The software maker said in a statement on Wednesday that it expects subscription revenue for the quarter ending in December to reach around $3.43 billion. Analysts’ average expectation was $3.41 billion. At the same time, its metric for recent contract sales (current remaining performance obligations) is expected to grow by 23%, also beating market expectations.

Buoyed by this news, ServiceNow’s shares rose about 4% in after-hours U.S. trading. Previously, the company's stock had fallen by 14% so far this year due to rising investor concerns about whether application software providers could achieve substantial financial returns from AI.

The company’s CFO, Gina Mastantuono, pointed out in the statement that the internal implementation of AI is helping the company cut costs and increase profits, providing strong evidence of AI’s real commercial value in enterprise applications. Subscription sales make up almost all of ServiceNow’s revenue.

Earnings Exceed Expectations, Bolstering Investor Confidence

Alongside the positive guidance, ServiceNow’s third-quarter results also topped Wall Street expectations. Financial reports show that the company’s third-quarter subscription revenue rose almost 22% year-over-year to $3.3 billion. Adjusted earnings per share, excluding certain items, were $4.82. Both of these key indicators are above market expectations. Analysts had previously forecasted third-quarter subscription revenue of $3.27 billion and adjusted earnings per share of $4.27 for ServiceNow on average.

CFO Gina Mastantuono’s statement made it clear how AI is helping reduce company expenditure, directly strengthening investor confidence in returns on AI investment.

Currently, leading technology platforms including ServiceNow, Salesforce Inc., and Microsoft Corp. are fiercely competing to integrate generative AI capabilities into their product lines. ServiceNow focuses on providing software for enterprises to organize and automate their human resources and IT operations, and the application of AI to its core business is a key strategy.
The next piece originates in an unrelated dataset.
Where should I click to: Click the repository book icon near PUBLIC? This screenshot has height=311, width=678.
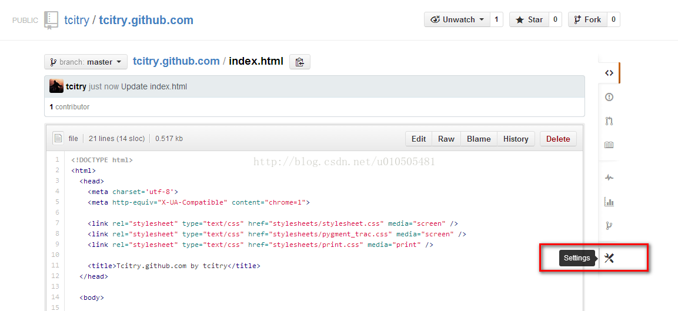coord(51,20)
Intensifying Competition in Core Markets

Despite the optimistic outlook, ServiceNow may soon face fiercer competition in its core IT operations market. According to reports, rival Salesforce announced earlier this month that it will focus on developing IT service management software, signaling a direct entry into ServiceNow’s home turf.

Meanwhile, ServiceNow has also been working to expand its suite of tools into new product categories, such as customer management. Notably, in July this year, both ServiceNow and Salesforce each invested about $750 million in contact center software company Genesys Cloud Services Inc., highlighting a complex relationship of both competition and cooperation between the two parties in certain areas.